Work order: Print all of the data below exactly as it appears, leaving out every image.

Available data:
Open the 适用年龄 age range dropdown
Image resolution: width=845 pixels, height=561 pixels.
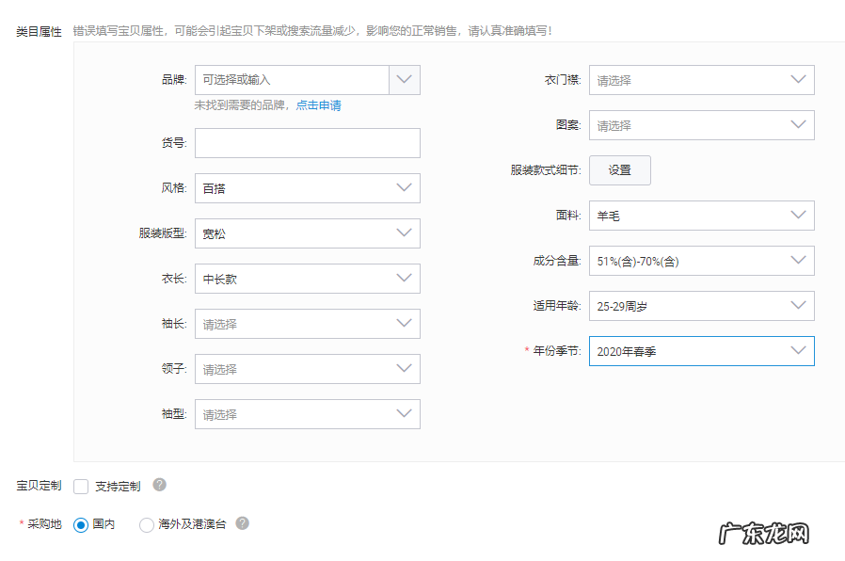click(799, 306)
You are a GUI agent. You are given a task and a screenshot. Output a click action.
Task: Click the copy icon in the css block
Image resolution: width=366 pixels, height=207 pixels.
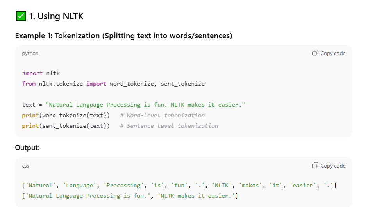click(315, 166)
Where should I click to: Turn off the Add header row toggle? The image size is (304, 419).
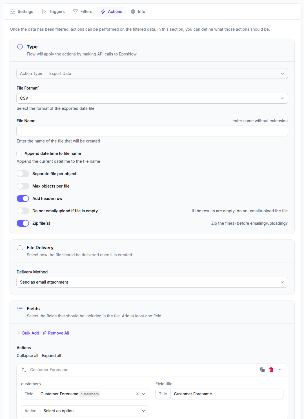(x=23, y=199)
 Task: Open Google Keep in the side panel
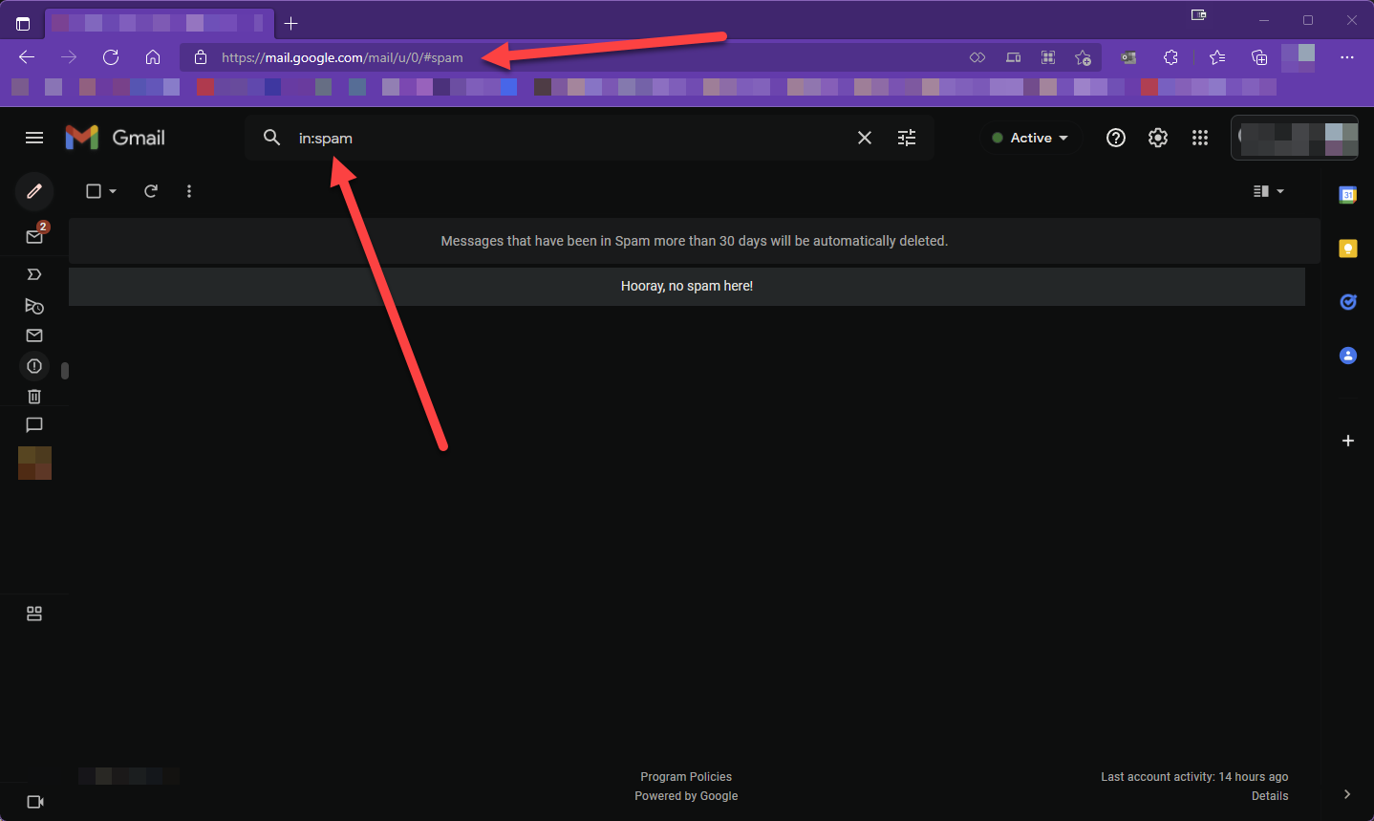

Your solution:
Open the 适用年龄 age range dropdown
Image resolution: width=845 pixels, height=561 pixels.
click(799, 306)
You are a GUI agent. You are given a task and a screenshot. Output a click action.
Task: Click the copy icon in the css block
Image resolution: width=366 pixels, height=207 pixels.
click(315, 166)
Where should I click to: Turn off the Add header row toggle? The image size is (304, 419).
(x=23, y=199)
 Task: Open Google Keep in the side panel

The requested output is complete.